Lately I have been thinking a lot about balance.
Balance and perspective.
And as with most things in life these recurring themes have come at me from varied, unusual and seemingly unconnected sources; Dolly Parton, my mom and two children’s books I recently read titled Zen Shorts and Zen Ties by Jon J. Muth.
I have been grappling with these ideas in relation to the notion of selfishness. What does it mean to be ‘selfish’? Can we say another person is being ‘selfish’ without understanding the motives behind an action? Is it sometimes right and proper to be ‘selfish’ when it is necessary to continue one’s sense of well being?
Here are some scenerios…
I have a friend who used to work out regularly and would sometimes say that he couldn’t do such and such because he had to work out. Sometimes this would interfere with my plans and I would think “how selfish”. I figured he should be available to do as I wanted because he could work out anytime. But you know my perspective on that has changed greatly as I have gotten older. Because really, who was being selfish in that situation?

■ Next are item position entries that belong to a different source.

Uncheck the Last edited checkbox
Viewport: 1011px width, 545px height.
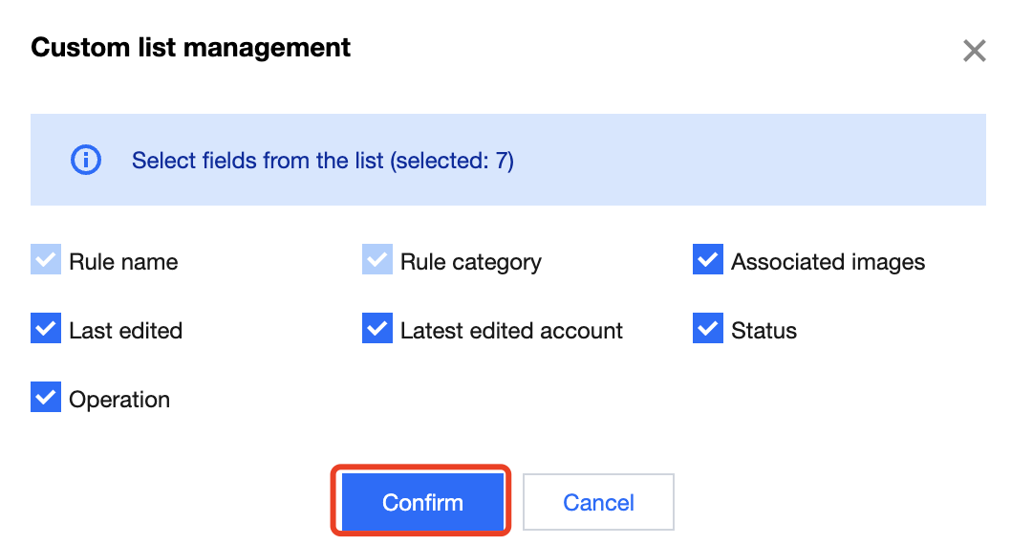tap(46, 330)
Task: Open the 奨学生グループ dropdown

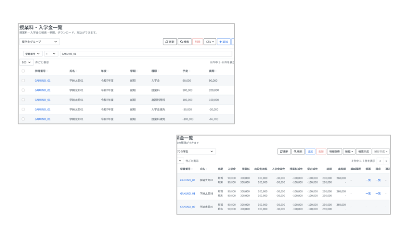Action: [x=40, y=42]
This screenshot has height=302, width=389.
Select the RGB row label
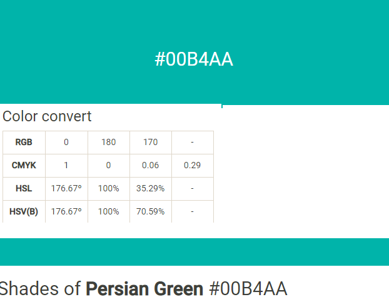point(24,143)
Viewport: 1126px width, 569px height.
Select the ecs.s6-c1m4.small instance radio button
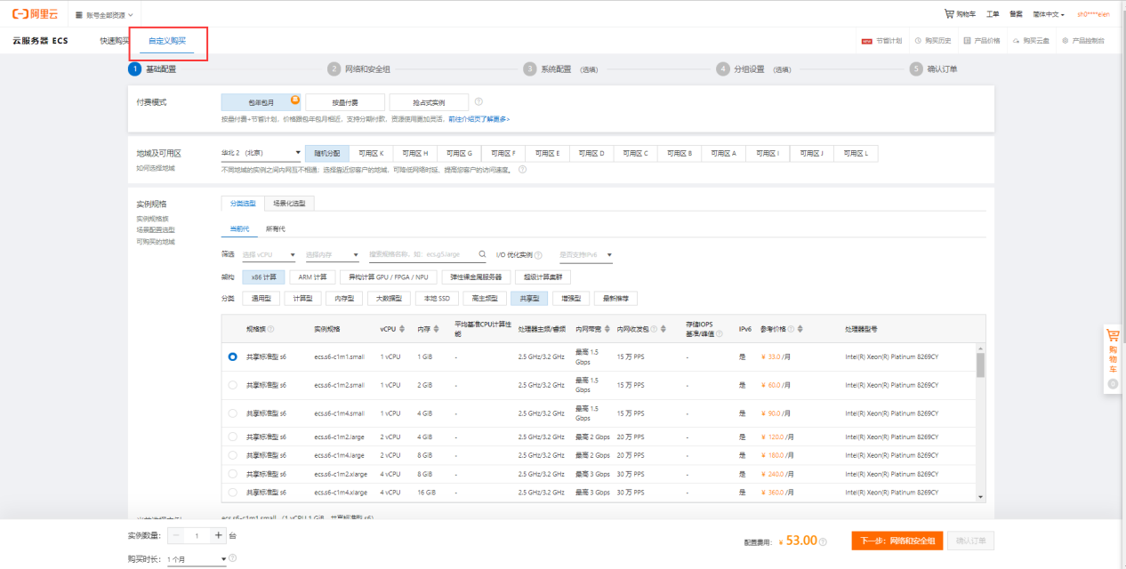point(232,413)
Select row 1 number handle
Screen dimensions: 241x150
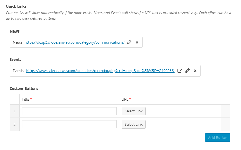tap(15, 111)
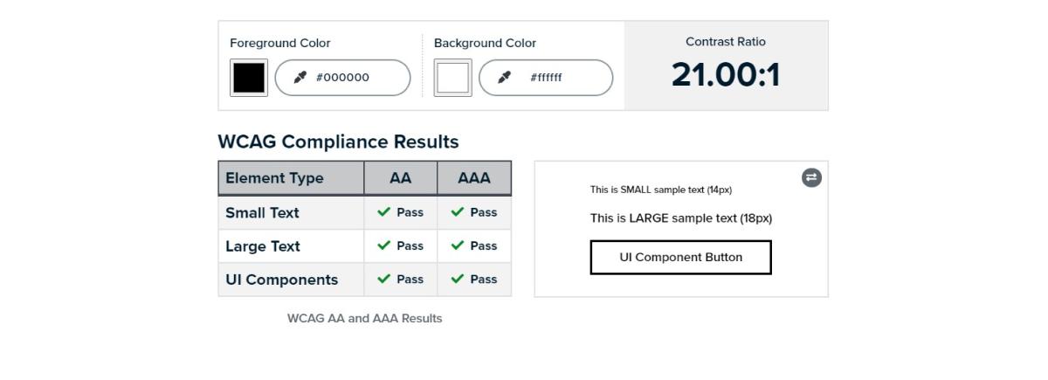Click the foreground color eyedropper icon
This screenshot has width=1048, height=380.
pyautogui.click(x=300, y=77)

I have come to understand that taking care of ourselves and attending to the needs of our bodies and spirits is not at all selfish. If our bodies or spirits are lacking in some way, for instance either due to illness or depression, how can we then be available to others?

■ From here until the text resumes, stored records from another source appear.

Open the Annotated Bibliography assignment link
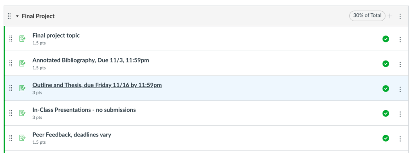Viewport: 412px width, 153px height. tap(91, 60)
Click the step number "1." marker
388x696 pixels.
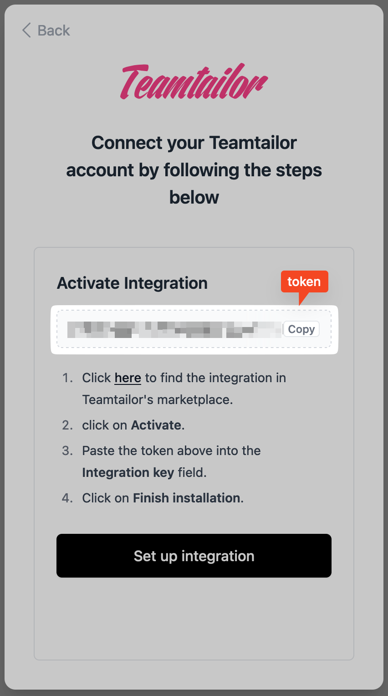pos(67,378)
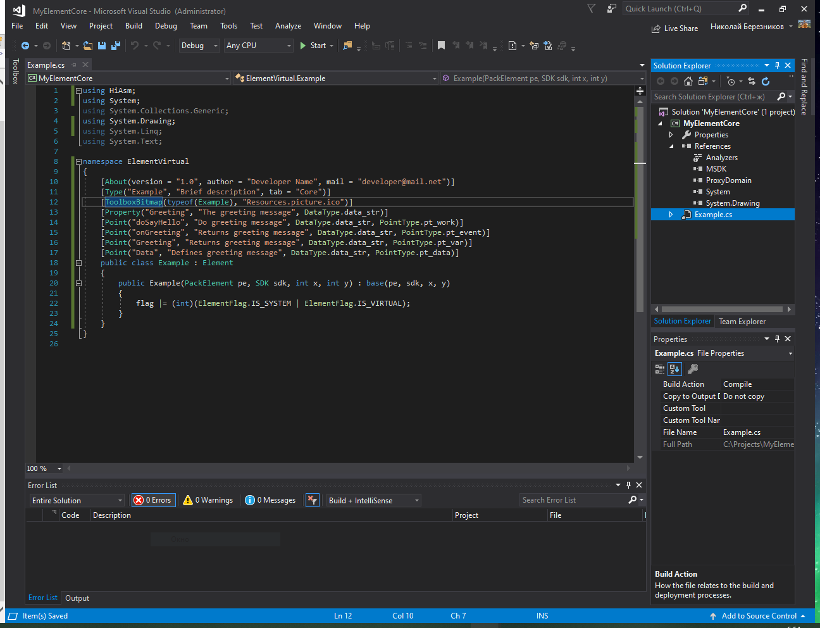Image resolution: width=820 pixels, height=628 pixels.
Task: Switch to the Team Explorer tab
Action: click(x=742, y=322)
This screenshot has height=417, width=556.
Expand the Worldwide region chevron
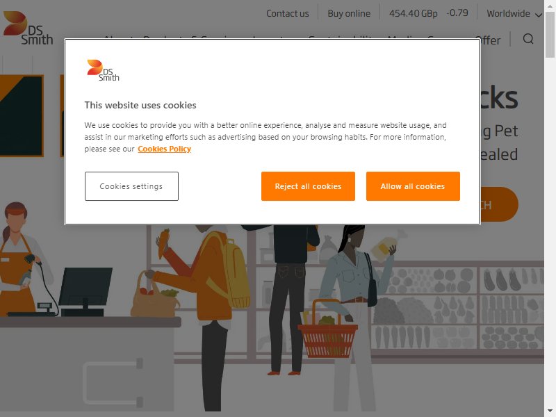tap(538, 15)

I read an interview with Dolly Parton this morning in which she spoke about the fact that she is not always happy but that she tries to be happy most of the time. In the article it became clear to me that although she is pushed and pulled every which way, by all kinds of folks, it is her inner strength and truth that allows her to be there for others and carry on. Dolly taking care of Dolly is not selfish, it is necessary to keep the machine running.
It is interesting that I should even have to debate this whole issue because growing up my mom was never big on laying down guilt. She was always intuitive enough to realize that her children had their own lives to live but that we would also continue to come back to home base when needed.

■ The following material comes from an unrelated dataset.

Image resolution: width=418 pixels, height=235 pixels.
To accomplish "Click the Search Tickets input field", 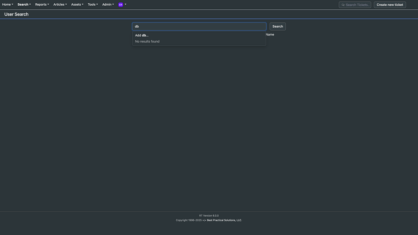I will pyautogui.click(x=357, y=4).
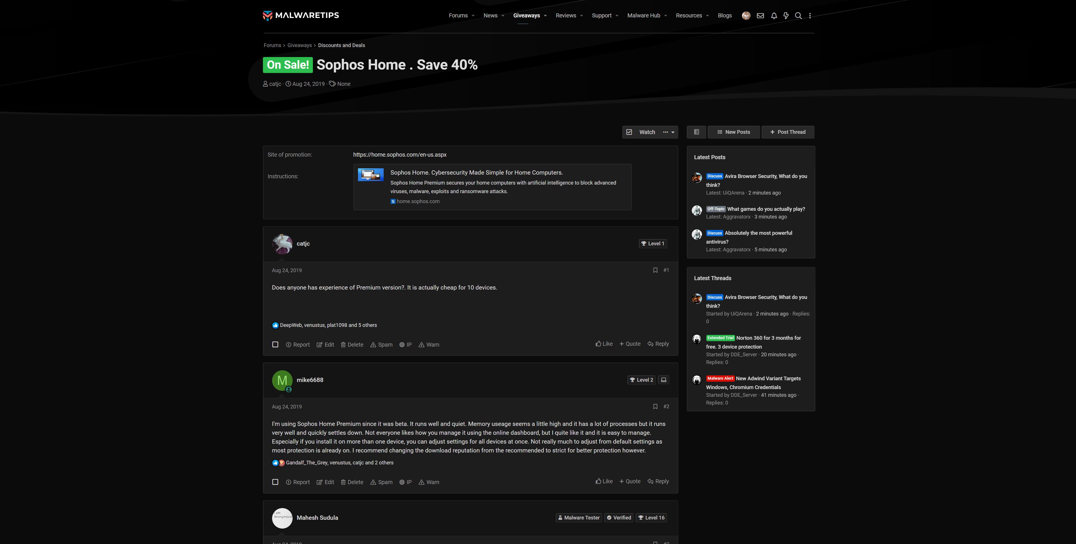Click the On Sale! green prefix label
This screenshot has height=544, width=1076.
[287, 65]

My mom always allowed us to be who we are. No judgements, no guilt. And she trusted that we would (and could) follow our inner Jiminy Cricket down the right path.
She understood that we needed to explore, learn, make mistakes and tend to our desires and needs. Unlike some parents she let us do just that. And through our teen years, when many children act out against their parents, we remained solid and loving towards one another.
Conversely, I have seen what can happen when individuals are not allowed to be ‘selfish’. Those perfect persons who constantly ignore their own needs in order to fulfill everyone else’s wishes usually end up paying the price in some way. They can become physically or mentally ill because they can not keep up the pace.
There must be balance; a balance between taking care of others and taking care of ourselves, a balance between meeting our responsibilities and finding time for ourselves.
It was in reading Zen Shorts and Zen Ties that this all came together for me. In simple terms these books bring the message of inner peace and looking inward. These are messages that my mom has always allowed us to live, although they were not necessarily spoken of.
I am grateful that I can begin to understand what it means to be ‘selfish’ in the very best ways so I can be there for others. I am
grateful that I can begin to understand that those who accuse and judge others are not quite there yet so I can release my desire to slap them silly and have some compassion.
And I am grateful that I have the opportunity to experience all of this, that I can question, that I can grow and that I can still shake my head in wonder.